• [EXTRACTED TEXT]:
════════

Surprisingly, Congress’s $680 billion holiday season tax deal will bring some cheer to working families and not just to big corporations this year.

Refundable tax credits putting extra cash in the hands of hard-pressed workers and parents were included in a huge year-end gift-wrapped package of tax breaks – the type of bill that usually only offers big rewards to corporate fat cats.

Every two years for the past few decades, Washington has renewed a collection of about 50 temporary tax breaks, called “tax extenders.” Even though some of them had been repeatedly renewed for 30 years, the giveaways were deemed temporary to hide their substantial $50 billion annual cost – 80 percent of which benefitted businesses. It’s an accounting trick. Tax cuts supposedly expiring in a year or two don’t make long-range budget projections look so bad, after all.

None of these corporate tax breaks are ever paid for – for instance by closing other corporate tax loopholes. All of the cost goes straight to the deficit. Moreover, a repugnant double standard is at work. Any time our side wants even a little bit more in spending to improve public services, conservatives demand it be paid for.

Tax extender legislation has always enjoyed strong bipartisan support. It’s a veritable lovefest between both parties and their corporate contributors. As usual, though, corporations wanted more. Objecting to the (theoretically) temporary nature of their special breaks, this year they pushed to make several of their biggest billion dollar loopholes permanent. This gave our side leverage to demand major concessions in return.

Progressives rallied around two tax credits that are very important to low- and moderate-income households – the Earned Income Tax Credit (EITC) and the Child Tax Credit (CTC). Improvements made to these pro-work and pro-family programs were scheduled to expire in two years. This would have pushed 16 million people – including eight million children – into or deeper into poverty.

════════

• [RECORD EXCERPTS]:

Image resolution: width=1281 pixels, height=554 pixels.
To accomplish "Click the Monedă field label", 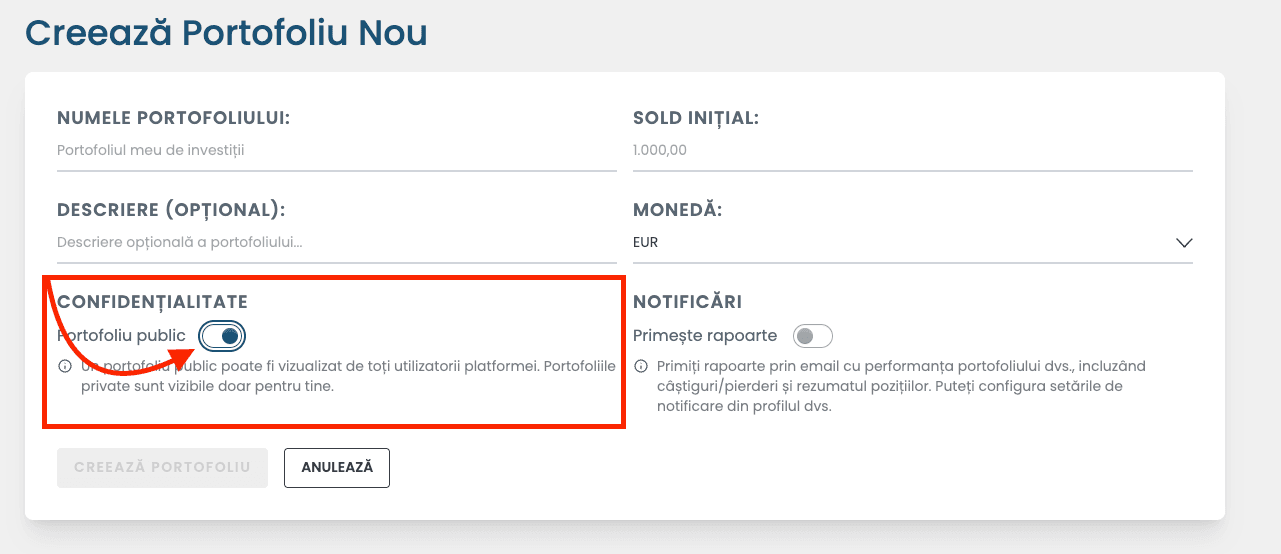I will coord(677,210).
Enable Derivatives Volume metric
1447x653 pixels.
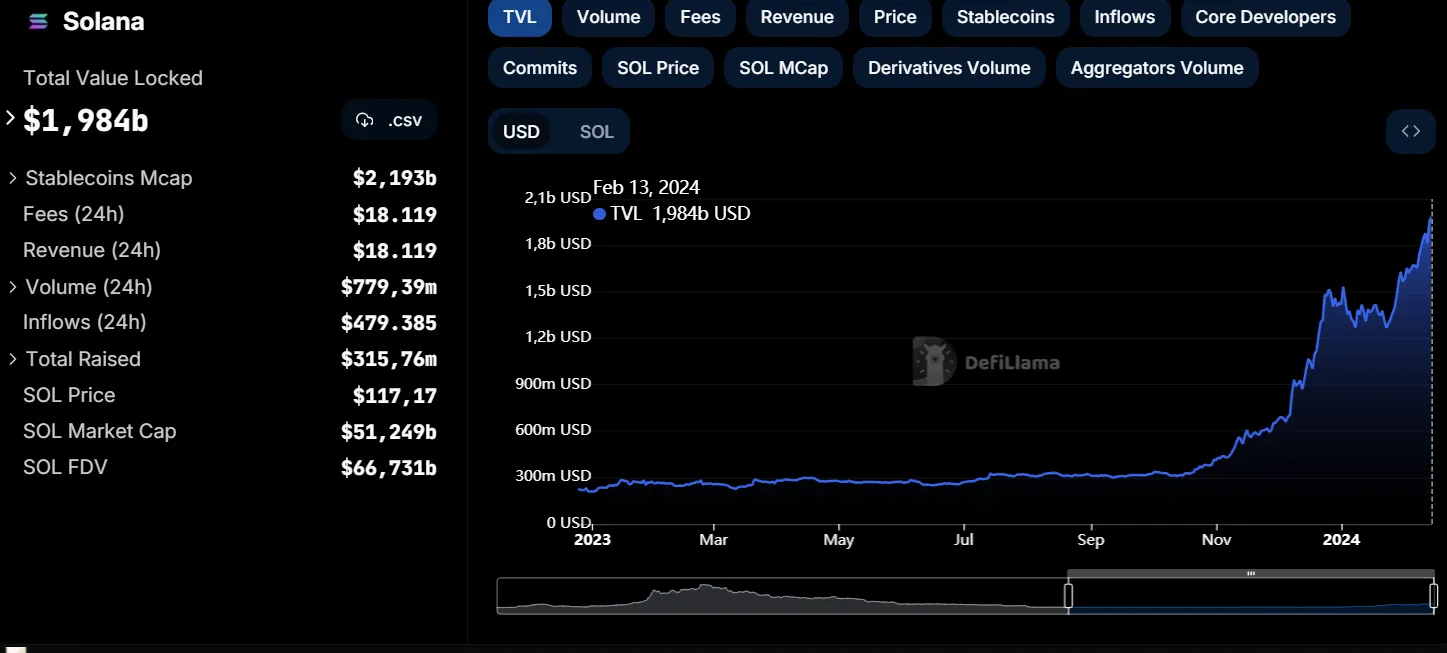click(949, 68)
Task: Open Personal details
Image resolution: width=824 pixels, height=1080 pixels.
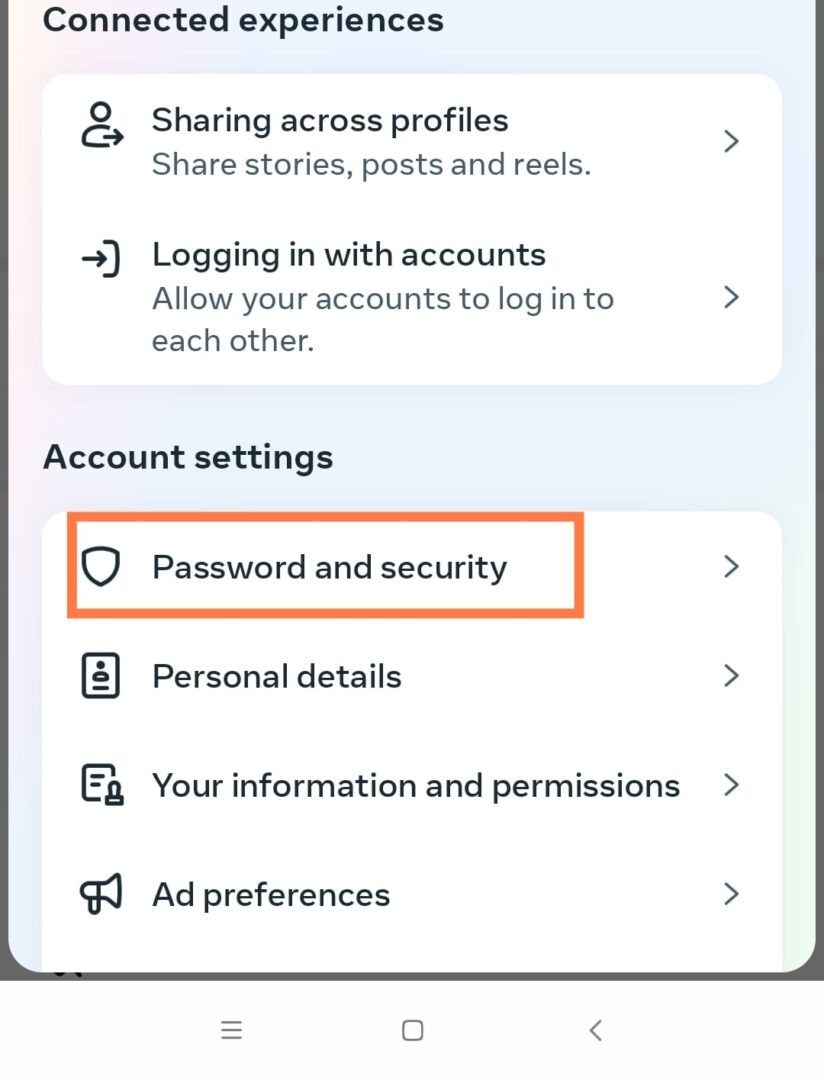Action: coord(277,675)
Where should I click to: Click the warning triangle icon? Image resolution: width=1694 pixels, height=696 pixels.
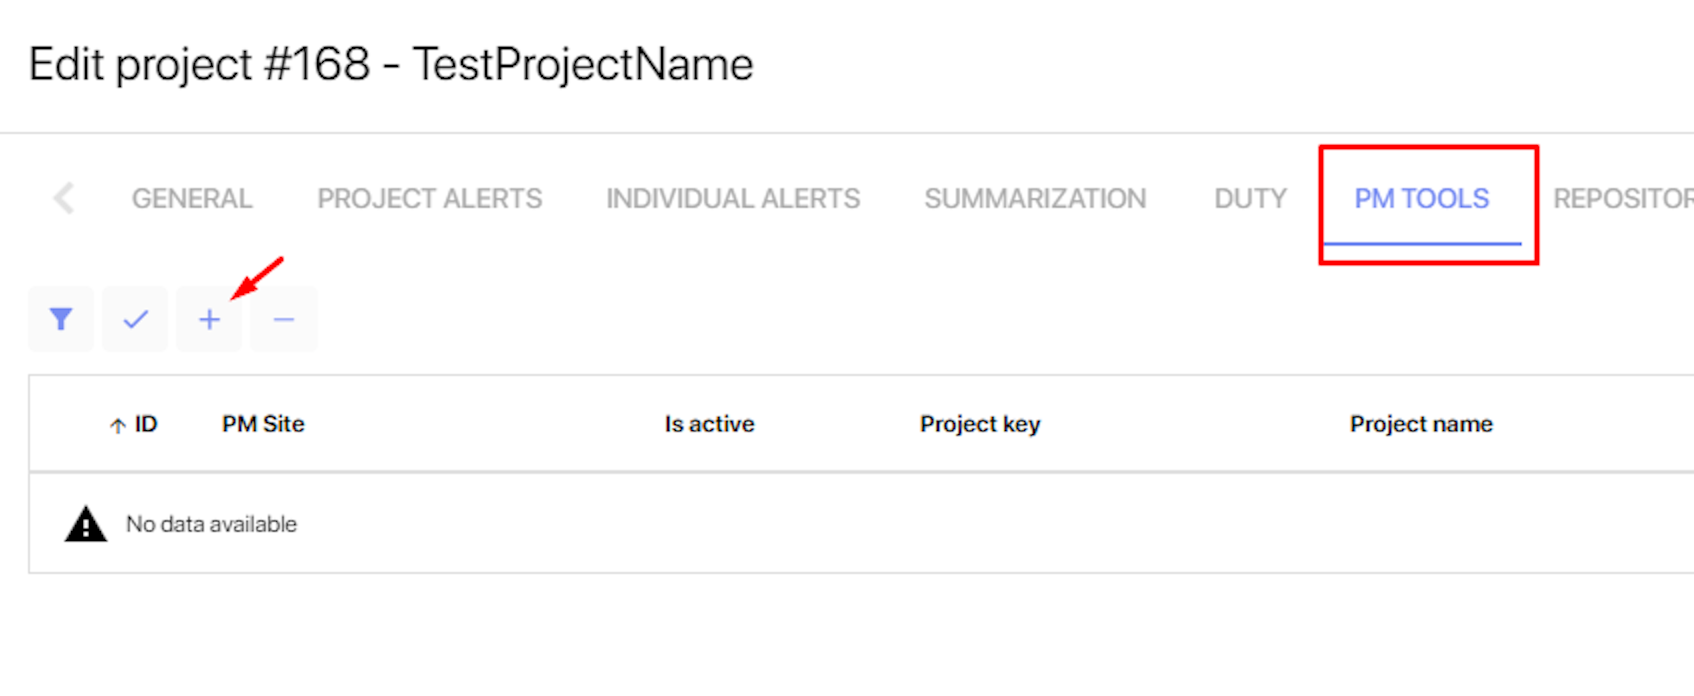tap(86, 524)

════════

• [AIM OF THE TASK]:
According to the tax deal text, which two tax credits did progressives rally around? The records have nothing to do with the tax deal text.

• [SOLUTION FOR THIS EXERCISE]:
The Earned Income Tax Credit (EITC) and the Child Tax Credit (CTC).